Question 741: Which of the following statements about the inheritance of an X-linked recessive trait is true?

A. Fathers can transmit X-linked traits to their sons
B. 25% of sons of a carrier mother are affected
C. Carrier mothers have a 50% chance of transmitting the disease to their sons (Correct Answer)
D. 100% of daughters of a diseased father are affected

Explanation: ***Carrier mothers have a 50% chance of transmitting the disease to their sons*** - A mother who is a carrier for an **X-linked recessive trait** has one normal X chromosome and one X chromosome carrying the recessive allele. - Each son she has has a **50% chance** of inheriting the X chromosome with the recessive allele (and thus being affected) and a 50% chance of inheriting the normal X chromosome. *Fathers can transmit X-linked traits to their sons* - Fathers transmit their **Y chromosome** to their sons, not an X chromosome. - Therefore, fathers cannot directly transmit X-linked traits to their sons. *25% of sons of a carrier mother are affected* - This statement is incorrect; as explained above, a carrier mother has a **50% chance** of transmitting the affected X chromosome to each son. - The 25% probability typically applies to autosomal recessive inheritance, not X-linked. *100% of daughters of a diseased father are affected* - A diseased father (meaning he has the **X-linked recessive trait**) will pass his single X chromosome to all of his daughters. - Therefore, all his daughters will be **obligate carriers**, but they will only be affected if their mother also contributes an X chromosome with the recessive allele (which is rare for recessive traits).

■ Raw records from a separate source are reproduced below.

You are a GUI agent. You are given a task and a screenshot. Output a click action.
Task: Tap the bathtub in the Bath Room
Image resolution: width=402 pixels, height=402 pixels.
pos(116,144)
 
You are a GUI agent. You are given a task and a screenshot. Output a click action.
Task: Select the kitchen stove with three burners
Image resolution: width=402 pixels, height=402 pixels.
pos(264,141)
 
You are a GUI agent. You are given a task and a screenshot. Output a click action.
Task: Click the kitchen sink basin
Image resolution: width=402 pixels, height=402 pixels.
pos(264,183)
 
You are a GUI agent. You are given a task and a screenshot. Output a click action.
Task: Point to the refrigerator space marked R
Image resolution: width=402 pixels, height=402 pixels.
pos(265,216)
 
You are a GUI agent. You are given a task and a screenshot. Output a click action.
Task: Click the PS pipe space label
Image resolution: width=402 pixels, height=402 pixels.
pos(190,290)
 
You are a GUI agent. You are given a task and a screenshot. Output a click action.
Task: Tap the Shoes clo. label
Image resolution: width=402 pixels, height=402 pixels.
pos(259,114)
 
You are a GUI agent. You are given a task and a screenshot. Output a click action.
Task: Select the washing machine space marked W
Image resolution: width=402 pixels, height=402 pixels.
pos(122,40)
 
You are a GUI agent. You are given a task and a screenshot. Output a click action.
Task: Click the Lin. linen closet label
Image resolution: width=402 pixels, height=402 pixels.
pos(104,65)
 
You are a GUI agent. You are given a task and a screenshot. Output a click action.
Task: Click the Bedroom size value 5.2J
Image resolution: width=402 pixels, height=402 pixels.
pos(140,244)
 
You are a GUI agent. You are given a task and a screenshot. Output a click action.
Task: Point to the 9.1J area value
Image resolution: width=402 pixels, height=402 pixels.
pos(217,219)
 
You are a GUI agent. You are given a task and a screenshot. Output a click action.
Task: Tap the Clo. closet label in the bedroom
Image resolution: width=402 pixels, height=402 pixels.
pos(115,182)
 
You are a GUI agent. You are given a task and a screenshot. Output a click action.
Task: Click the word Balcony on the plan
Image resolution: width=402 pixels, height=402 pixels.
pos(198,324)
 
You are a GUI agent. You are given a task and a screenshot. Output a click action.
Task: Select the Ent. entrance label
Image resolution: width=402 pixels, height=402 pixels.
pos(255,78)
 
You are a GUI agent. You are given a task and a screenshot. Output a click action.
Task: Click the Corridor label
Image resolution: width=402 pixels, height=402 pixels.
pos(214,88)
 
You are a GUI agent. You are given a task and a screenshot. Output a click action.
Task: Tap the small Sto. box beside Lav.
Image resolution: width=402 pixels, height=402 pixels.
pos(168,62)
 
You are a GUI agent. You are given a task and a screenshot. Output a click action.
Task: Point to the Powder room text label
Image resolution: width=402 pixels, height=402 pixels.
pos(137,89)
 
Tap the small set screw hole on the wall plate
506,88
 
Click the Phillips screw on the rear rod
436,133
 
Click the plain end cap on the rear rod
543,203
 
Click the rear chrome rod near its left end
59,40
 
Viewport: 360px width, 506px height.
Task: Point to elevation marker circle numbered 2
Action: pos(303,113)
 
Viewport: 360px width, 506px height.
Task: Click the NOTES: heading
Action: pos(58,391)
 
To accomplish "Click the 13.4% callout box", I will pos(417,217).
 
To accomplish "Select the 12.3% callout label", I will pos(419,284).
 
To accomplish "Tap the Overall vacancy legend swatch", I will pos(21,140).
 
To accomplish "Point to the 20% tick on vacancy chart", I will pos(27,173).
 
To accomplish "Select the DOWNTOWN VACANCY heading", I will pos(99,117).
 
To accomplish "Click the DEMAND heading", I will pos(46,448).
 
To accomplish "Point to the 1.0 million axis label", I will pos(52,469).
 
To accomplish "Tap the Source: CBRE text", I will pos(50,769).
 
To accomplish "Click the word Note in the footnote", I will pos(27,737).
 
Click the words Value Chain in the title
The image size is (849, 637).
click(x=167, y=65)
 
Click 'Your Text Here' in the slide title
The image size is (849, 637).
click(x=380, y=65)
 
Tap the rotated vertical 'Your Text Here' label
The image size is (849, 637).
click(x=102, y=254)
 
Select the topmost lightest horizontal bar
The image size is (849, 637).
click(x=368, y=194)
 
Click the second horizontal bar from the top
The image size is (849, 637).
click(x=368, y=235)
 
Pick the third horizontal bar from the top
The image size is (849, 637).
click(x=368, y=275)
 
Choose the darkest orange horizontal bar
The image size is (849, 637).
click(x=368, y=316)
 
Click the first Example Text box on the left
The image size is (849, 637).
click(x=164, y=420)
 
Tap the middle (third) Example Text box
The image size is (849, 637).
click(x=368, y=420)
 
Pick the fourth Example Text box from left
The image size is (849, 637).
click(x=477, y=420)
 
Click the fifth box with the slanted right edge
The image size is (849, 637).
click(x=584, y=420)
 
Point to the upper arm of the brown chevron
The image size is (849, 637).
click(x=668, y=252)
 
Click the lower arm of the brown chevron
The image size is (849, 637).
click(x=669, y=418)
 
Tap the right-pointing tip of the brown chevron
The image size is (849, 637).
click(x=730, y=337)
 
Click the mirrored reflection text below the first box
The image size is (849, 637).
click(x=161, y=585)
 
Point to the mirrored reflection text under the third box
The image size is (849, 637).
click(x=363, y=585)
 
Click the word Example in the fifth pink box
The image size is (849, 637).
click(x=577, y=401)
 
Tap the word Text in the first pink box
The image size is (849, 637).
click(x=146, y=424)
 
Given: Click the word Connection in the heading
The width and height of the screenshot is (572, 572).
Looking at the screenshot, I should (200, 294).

Question 742: If the mother is affected and the father is not, in an autosomal dominant disease, what is the chance of their children being affected?

A. 50% chance of being affected (Correct Answer)
B. 25% chance of being affected
C. 100% chance of being affected
D. 75% chance of being affected

Explanation: ***50% chance of being affected*** - In an **autosomal dominant (AD)** disease, only one copy of the **affected gene** is needed for the disease to manifest. - If the mother is affected (heterozygous, Aa) and the father is unaffected (homozygous recessive, aa), their offspring have a **50% chance** of inheriting the dominant affected allele (A) from the mother. *25% chance of being affected* - A 25% chance of being affected is typical for **autosomal recessive** inheritance when both parents are **heterozygous carriers**. - This scenario involves an autosomal dominant trait, where the inheritance pattern is different. *100% chance of being affected* - This would only occur if the mother were **homozygous dominant (AA)** and the father were unaffected (aa), where all offspring would inherit one dominant allele. - In typical autosomal dominant pedigrees, affected individuals are **heterozygous (Aa)**, leading to a 50% risk for each child. *75% chance of being affected* - A 75% chance is not characteristic of simple autosomal dominant inheritance for a cross between an affected heterozygous individual and an unaffected individual. - This outcome would occur if both parents were heterozygous (Aa × Aa), which is not the scenario described in this question.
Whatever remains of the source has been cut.